STUDY MATERIAL Start Marker

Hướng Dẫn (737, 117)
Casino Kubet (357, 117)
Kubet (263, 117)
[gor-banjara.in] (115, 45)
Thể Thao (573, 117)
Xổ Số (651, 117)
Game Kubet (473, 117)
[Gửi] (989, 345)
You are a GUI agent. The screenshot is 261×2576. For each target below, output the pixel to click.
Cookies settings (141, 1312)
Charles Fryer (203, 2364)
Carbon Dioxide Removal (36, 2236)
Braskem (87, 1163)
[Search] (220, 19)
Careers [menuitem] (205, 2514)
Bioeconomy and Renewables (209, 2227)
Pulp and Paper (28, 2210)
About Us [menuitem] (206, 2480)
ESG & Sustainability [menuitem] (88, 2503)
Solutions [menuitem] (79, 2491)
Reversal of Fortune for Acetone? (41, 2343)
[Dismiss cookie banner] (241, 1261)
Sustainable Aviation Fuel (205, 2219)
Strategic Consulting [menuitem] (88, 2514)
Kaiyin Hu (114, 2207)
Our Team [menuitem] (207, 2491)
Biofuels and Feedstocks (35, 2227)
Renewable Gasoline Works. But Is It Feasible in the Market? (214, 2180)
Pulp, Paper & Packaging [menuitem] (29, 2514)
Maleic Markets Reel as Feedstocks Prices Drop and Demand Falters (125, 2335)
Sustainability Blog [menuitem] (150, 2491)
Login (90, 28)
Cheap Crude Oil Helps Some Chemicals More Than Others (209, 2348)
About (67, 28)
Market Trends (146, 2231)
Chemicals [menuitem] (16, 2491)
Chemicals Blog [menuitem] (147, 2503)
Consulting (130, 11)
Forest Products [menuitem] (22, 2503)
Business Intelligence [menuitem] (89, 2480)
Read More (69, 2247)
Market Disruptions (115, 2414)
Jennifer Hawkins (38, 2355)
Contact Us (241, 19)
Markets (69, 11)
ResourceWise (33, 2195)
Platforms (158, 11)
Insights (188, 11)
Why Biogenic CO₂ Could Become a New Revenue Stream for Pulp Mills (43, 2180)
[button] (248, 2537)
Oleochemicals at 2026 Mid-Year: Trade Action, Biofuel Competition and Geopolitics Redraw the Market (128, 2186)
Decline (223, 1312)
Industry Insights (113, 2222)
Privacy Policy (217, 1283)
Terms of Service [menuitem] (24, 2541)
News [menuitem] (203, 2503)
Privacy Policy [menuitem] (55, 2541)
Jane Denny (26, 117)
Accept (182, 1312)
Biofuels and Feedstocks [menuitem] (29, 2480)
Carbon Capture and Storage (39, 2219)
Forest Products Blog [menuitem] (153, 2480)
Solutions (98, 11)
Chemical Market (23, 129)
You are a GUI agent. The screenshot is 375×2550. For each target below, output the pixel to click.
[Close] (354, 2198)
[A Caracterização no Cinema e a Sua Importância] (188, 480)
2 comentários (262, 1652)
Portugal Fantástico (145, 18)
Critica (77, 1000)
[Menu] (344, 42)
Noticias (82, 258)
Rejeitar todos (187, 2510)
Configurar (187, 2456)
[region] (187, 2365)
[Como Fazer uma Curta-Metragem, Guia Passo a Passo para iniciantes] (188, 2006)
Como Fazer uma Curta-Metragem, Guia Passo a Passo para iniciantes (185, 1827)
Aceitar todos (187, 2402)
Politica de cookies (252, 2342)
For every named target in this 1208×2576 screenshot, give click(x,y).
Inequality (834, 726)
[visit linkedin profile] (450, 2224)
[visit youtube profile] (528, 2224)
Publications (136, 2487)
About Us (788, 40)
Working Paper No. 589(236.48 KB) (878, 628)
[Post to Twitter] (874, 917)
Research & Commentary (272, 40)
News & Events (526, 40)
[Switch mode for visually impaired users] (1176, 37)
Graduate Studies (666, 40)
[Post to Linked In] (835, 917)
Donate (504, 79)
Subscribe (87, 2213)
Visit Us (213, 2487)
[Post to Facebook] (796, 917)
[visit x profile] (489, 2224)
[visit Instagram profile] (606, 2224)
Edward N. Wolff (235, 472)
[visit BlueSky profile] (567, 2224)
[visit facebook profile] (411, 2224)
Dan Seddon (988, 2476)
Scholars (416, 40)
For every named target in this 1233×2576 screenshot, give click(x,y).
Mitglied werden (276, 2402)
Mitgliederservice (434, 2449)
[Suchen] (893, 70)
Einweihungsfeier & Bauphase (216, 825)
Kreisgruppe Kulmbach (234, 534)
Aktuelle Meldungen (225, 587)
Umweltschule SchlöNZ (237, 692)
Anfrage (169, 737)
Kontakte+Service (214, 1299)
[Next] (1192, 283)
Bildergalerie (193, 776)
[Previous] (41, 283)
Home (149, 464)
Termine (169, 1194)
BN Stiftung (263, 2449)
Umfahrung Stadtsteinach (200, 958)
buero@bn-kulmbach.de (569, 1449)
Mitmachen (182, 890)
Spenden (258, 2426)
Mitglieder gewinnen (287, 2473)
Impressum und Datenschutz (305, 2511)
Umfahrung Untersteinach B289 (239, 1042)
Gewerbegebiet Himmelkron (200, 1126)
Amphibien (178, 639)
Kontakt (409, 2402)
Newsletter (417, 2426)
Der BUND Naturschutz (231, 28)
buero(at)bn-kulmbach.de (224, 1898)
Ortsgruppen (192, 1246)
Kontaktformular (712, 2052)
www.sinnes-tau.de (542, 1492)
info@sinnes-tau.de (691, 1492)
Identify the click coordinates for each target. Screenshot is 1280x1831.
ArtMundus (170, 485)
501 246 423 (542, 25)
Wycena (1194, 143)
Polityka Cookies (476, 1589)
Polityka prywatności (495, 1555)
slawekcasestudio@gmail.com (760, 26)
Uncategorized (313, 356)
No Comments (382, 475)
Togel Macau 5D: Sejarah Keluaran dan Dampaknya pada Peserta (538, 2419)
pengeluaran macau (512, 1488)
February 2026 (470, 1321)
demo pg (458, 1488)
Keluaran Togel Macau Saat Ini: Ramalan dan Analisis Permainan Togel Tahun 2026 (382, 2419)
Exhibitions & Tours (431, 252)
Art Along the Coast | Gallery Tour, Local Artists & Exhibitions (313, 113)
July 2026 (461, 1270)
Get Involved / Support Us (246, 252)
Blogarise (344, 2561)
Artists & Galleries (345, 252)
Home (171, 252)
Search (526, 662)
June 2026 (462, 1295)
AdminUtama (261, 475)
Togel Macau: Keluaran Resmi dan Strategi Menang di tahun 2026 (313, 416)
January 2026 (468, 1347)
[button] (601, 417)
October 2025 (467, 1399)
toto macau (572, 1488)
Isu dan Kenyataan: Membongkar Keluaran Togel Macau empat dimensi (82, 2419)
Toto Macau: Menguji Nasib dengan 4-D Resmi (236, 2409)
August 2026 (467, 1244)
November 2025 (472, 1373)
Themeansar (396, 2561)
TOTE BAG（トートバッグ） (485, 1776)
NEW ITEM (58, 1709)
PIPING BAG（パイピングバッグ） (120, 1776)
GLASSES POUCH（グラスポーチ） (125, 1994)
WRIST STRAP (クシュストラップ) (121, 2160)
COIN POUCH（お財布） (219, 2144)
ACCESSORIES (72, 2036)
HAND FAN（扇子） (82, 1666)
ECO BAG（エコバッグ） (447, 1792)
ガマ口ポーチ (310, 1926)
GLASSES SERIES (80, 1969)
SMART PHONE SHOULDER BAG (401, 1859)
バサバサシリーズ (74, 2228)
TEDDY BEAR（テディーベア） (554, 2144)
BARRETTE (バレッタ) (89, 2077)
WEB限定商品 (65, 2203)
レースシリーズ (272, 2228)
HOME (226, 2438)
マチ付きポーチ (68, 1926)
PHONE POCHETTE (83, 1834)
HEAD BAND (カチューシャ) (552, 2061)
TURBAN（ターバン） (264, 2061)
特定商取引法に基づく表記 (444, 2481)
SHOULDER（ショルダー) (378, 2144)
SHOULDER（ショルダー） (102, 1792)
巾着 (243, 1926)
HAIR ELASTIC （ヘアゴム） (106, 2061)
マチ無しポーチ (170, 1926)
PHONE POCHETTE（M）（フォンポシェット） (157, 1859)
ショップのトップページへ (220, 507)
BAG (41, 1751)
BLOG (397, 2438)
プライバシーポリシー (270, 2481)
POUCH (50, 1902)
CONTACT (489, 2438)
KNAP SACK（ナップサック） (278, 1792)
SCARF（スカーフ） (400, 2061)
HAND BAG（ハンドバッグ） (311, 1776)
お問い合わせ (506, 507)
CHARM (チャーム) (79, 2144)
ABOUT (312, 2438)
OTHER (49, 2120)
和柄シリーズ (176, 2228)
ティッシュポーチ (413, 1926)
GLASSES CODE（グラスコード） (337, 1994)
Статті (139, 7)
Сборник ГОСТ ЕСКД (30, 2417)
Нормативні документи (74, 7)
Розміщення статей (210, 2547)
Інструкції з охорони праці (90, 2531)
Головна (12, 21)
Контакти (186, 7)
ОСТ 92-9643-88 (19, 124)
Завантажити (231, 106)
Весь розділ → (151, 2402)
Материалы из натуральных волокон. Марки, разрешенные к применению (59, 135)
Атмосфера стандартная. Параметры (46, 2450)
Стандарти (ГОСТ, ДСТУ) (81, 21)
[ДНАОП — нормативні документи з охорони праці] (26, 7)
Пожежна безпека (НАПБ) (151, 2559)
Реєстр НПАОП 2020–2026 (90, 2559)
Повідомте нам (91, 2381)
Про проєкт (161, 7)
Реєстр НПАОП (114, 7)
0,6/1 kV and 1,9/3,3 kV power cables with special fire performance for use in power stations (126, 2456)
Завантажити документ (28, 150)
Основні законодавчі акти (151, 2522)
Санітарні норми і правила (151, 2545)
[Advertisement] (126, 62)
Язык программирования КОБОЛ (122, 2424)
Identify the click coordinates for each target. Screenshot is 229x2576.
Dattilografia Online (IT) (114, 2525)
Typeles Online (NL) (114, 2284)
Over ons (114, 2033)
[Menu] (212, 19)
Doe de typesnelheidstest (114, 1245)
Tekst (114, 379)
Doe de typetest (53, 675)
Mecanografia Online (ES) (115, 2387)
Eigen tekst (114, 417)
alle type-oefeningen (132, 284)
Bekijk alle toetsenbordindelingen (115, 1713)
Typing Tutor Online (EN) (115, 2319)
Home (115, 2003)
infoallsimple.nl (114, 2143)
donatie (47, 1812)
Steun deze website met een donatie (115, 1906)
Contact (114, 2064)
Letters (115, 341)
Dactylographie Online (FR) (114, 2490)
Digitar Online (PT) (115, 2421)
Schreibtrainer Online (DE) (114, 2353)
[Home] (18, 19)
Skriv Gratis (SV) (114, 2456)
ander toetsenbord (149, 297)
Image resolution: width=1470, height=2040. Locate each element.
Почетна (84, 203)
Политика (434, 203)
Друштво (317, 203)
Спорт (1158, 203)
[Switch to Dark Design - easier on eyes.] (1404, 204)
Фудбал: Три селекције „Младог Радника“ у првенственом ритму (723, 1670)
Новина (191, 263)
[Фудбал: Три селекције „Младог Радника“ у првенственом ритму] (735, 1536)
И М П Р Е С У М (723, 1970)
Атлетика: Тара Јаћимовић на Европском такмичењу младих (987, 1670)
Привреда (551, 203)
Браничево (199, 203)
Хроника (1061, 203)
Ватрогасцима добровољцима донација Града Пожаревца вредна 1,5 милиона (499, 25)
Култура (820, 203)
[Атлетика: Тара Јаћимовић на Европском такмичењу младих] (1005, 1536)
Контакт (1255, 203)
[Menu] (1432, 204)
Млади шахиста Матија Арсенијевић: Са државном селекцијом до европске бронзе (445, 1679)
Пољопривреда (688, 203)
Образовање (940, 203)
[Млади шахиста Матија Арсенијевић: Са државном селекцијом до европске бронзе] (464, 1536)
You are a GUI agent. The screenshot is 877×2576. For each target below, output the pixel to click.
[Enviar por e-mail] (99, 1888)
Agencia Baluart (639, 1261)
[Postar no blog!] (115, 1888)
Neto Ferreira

STUDY MATERIAL End Marker

=== EXERCISE DIRECTIONS ===
From the data, collect all lines where the string "Como" appears.

=== RESULT OF THE EXERCISE ===
[Como Fazer uma Curta-Metragem, Guia Passo a Passo para iniciantes] (188, 2006)
Como Fazer uma Curta-Metragem, Guia Passo a Passo para iniciantes (185, 1827)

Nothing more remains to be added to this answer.